_Dataset extract_.

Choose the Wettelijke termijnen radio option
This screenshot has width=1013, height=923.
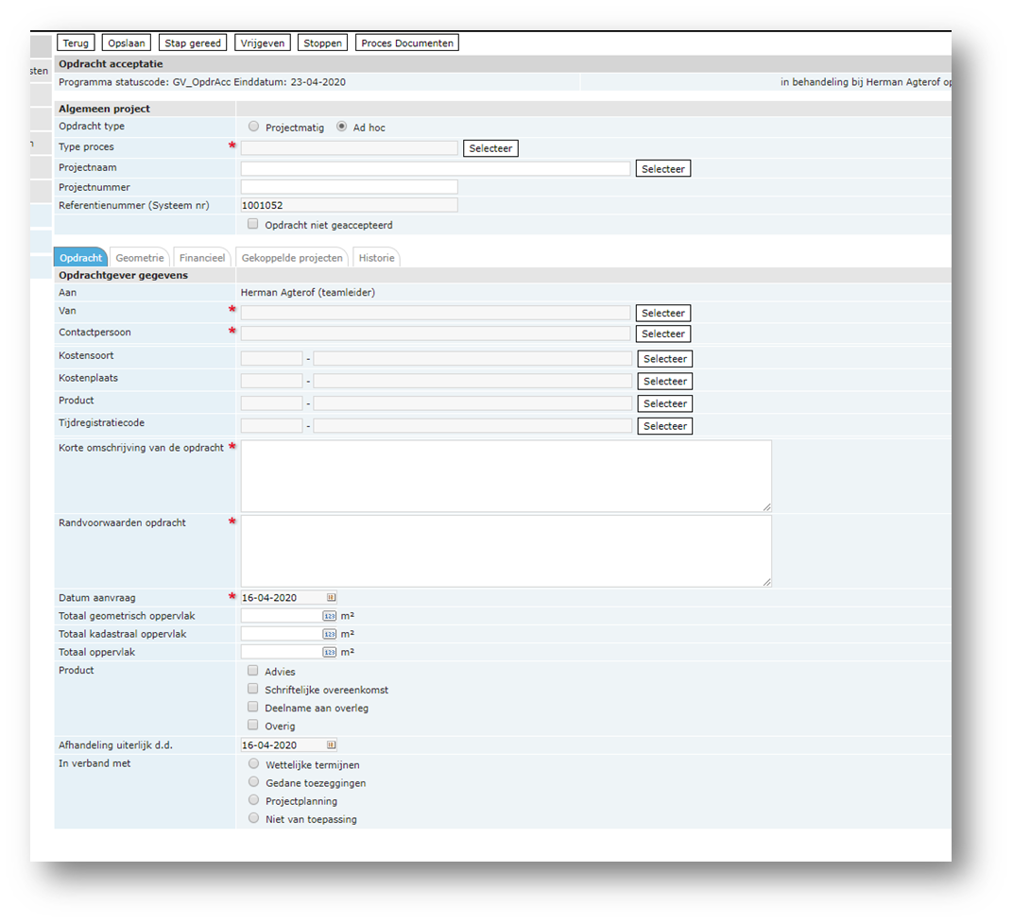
* * *
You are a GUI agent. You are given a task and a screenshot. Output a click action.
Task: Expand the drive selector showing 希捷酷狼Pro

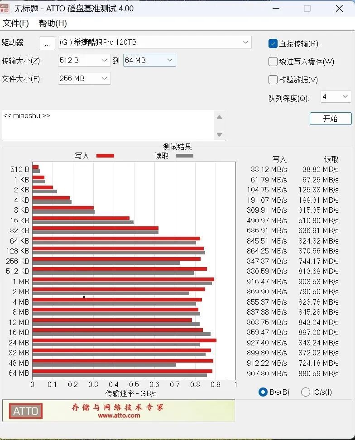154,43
==
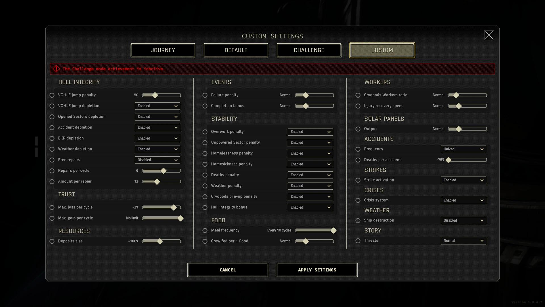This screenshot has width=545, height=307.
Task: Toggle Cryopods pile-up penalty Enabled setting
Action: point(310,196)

_Problem_. Both the line containing "Choose the Wettelijke termijnen radio option" and the line containing "This screenshot has width=1013, height=923." belong in the answer. Print them and every line above that falls between them exactly, and no others.

_Exercise response_.
Choose the Wettelijke termijnen radio option
This screenshot has width=1013, height=923.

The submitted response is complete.